During my work at the Ministry of Foreign Affairs in the Department of Foreign Trade, I participated in the development of Guyana`s regional and multilateral trade agenda. the department is the lead agency for trade negotiations; The implementation of trade agreements is largely carried out by other ministries and agencies. Although the five-year review report of the CARIFORUM/EU EPA (2008-2013) indicated that progress in the implementation of the EPA was limited in cariforum countries, Guyana was one of the few countries on the right track in most areas. Guyana hopes to attract foreign direct investment with the EPO, notably through trade in services and tourism. The country is striving to increase exports of services to the EU, especially cultural and entertainment services – Guyana has unique products in these sectors. The country is also exploring options for diversifying trade by developing new products; Traditionally, sugar was the country`s most important export to the EU market. Guyana`s main trading partners are the United States, Canada, Trinidad and Tobago, Panama, the United Arab Emirates, China, Ukraine, Suriname and Japan. The government`s openness to foreign investment is above average. Guyana has concluded trade agreements with the European Community, Costa Rica, the Dominican Republic, Brazil, Colombia, Venezuela and the United Kingdom. The WTO member country since 1995 has low tariffs (the average applied tariff rate is 6.7%) and moderate non-tariff barriers. In addition, goods from CARICOM are exempt from customs duties. However, some products, such as agricultural products, alcohol and tobacco, are subject to high customs duties (up to 100%). The banking sector remains inefficient and the financial regulatory framework is poor.
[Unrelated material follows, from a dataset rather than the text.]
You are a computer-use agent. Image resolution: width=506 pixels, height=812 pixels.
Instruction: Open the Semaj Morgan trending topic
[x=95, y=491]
High borrowing costs and limited access to finance remain barriers to more dynamic trade. The discovery of oil in Guyana — an average crude closer to the Middle East than American varieties — promises wealth, but often poses challenges to new oil states: corruption and nepotism. According to the latest available data, imports of goods reached $1.8 billion in 2018, while exports amounted to $1.3 billion. As a result, the country recorded a trade deficit of $US 618 million during the same period. Guyana`s systemic trade deficit is mainly due to the country`s weak exports of its immense natural resources and its dependence on imports of fuel, industrial products and machinery. Edmund Kalekyezi, Regional Trade Advisor, has been assisting the Guyanese Ministry of Foreign Affairs in business development since 2006. Read her blog below: UNCTAD`s work programme on international investment agreements (IIAs) actively supports policymakers, government officials and other IIA interest groups in reforming IAs to make them more conducive to sustainable development and inclusive growth. . . .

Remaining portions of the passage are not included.